• [Work order]: Filter this listing down to the lines that contain the word "avatar", and copy them.

*** Opening Provided records ***

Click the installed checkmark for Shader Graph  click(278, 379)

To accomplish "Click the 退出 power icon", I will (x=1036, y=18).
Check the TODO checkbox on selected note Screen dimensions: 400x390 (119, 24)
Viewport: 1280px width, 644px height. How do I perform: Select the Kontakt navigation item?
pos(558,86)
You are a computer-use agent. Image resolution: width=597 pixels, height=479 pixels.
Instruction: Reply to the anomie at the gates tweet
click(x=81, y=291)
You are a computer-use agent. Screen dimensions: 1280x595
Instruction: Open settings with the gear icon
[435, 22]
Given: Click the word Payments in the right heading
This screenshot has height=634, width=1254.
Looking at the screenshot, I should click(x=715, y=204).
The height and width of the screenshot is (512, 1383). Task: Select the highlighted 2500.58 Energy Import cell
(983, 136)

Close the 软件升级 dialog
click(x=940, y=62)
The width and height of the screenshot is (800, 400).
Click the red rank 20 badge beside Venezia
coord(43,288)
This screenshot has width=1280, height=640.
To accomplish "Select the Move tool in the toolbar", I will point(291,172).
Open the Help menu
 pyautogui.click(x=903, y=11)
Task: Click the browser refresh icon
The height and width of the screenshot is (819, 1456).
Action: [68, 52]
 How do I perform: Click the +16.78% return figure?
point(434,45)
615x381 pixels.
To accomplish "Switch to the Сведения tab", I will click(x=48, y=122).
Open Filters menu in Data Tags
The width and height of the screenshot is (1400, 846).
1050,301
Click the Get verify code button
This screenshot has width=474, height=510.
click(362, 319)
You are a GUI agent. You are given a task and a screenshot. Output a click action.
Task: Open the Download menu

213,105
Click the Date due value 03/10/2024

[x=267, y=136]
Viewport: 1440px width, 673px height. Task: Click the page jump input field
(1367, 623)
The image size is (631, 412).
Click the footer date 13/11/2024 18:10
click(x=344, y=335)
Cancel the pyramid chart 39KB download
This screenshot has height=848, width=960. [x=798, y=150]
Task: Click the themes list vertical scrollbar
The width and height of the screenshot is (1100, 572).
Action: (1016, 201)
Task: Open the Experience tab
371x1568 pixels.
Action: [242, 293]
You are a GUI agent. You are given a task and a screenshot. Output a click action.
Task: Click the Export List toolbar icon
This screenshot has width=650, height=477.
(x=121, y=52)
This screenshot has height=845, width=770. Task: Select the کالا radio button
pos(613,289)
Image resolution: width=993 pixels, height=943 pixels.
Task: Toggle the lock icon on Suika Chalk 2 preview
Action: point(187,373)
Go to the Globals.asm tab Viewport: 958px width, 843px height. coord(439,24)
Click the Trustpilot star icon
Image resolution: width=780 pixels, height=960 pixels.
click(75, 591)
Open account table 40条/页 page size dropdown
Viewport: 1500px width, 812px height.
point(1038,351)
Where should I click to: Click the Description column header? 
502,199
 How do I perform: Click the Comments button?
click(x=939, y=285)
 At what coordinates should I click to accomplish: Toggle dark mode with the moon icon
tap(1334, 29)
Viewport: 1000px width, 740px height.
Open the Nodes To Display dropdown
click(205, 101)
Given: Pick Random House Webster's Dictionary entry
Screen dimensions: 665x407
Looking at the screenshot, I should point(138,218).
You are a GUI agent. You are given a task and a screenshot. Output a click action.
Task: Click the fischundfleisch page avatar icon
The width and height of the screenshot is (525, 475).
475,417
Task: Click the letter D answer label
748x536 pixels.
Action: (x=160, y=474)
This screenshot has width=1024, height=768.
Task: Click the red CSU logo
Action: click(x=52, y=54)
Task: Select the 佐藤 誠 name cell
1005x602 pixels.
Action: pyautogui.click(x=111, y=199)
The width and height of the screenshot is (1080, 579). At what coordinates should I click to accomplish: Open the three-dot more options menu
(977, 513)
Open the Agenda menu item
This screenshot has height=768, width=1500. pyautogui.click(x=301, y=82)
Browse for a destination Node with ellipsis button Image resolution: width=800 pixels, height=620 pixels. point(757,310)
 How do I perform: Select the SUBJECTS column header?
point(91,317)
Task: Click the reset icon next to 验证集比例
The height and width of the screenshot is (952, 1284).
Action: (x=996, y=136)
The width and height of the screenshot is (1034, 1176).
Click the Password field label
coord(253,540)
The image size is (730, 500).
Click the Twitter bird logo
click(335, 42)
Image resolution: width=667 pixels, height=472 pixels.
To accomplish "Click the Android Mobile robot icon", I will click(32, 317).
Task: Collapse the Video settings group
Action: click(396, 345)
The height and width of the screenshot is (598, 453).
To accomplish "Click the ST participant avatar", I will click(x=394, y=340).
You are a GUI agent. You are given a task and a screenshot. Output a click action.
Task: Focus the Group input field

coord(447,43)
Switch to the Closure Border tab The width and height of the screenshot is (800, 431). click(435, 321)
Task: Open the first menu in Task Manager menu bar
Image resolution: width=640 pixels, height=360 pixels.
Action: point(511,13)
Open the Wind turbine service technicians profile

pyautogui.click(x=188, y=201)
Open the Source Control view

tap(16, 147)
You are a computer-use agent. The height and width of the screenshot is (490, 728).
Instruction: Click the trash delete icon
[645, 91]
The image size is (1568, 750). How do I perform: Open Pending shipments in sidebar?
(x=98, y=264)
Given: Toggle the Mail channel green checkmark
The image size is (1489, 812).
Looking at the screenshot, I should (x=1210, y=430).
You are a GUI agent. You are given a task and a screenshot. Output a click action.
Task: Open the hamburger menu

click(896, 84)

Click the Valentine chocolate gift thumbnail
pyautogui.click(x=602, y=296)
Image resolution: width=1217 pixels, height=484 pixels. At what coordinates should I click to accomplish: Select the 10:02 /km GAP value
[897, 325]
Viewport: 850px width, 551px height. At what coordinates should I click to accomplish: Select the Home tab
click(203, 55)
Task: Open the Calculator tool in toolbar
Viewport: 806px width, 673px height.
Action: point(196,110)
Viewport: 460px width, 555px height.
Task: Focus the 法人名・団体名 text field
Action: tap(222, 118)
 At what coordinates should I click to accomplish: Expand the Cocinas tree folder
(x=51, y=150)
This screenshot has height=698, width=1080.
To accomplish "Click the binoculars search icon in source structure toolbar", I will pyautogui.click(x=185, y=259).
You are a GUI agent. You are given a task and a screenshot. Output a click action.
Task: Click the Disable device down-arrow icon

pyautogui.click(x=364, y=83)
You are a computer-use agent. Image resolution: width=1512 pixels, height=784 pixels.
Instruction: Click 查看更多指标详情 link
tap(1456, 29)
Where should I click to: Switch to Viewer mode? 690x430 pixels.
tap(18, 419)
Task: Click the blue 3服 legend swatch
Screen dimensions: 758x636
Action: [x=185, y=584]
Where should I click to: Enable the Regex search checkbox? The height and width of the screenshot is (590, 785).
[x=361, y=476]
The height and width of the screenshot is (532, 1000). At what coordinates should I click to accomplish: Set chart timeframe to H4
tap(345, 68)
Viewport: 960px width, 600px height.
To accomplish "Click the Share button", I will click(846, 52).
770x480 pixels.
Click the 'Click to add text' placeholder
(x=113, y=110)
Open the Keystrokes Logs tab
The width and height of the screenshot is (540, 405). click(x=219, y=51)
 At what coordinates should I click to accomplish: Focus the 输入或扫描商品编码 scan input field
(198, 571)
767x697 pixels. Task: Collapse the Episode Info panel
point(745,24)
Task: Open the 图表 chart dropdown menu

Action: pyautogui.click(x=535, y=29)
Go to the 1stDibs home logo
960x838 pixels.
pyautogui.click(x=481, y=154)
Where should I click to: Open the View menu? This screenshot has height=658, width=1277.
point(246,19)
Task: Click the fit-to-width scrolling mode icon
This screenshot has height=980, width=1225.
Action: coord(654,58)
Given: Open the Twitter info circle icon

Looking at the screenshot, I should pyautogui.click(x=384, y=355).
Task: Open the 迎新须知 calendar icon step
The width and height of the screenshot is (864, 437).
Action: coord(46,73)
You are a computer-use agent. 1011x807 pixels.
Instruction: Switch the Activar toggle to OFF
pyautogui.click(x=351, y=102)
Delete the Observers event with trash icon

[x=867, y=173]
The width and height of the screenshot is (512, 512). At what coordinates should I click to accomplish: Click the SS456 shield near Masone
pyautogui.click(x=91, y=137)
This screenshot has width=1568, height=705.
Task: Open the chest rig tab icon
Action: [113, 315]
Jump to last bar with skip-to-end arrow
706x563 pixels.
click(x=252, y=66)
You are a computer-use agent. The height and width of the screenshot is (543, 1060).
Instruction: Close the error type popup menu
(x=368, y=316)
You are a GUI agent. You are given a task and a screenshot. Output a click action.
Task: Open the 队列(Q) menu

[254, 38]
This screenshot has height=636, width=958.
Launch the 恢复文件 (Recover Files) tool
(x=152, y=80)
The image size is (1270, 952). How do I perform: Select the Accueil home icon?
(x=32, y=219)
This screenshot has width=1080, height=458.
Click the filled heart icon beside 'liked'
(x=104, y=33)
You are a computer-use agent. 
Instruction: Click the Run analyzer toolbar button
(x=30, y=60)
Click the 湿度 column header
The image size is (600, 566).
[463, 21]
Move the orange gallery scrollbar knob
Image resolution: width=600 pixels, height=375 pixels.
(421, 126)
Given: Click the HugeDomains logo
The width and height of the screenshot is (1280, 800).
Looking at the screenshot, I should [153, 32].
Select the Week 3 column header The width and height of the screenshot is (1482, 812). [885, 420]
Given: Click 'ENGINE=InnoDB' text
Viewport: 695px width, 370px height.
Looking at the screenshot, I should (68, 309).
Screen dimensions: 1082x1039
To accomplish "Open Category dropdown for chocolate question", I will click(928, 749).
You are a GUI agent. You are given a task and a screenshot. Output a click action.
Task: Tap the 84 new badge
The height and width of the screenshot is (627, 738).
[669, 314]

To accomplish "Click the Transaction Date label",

*** Closing Provided records ***

• [Response to this task]:
Task: Click the fischundfleisch page avatar icon
To accomplish "Click the ST participant avatar", I will click(x=394, y=340).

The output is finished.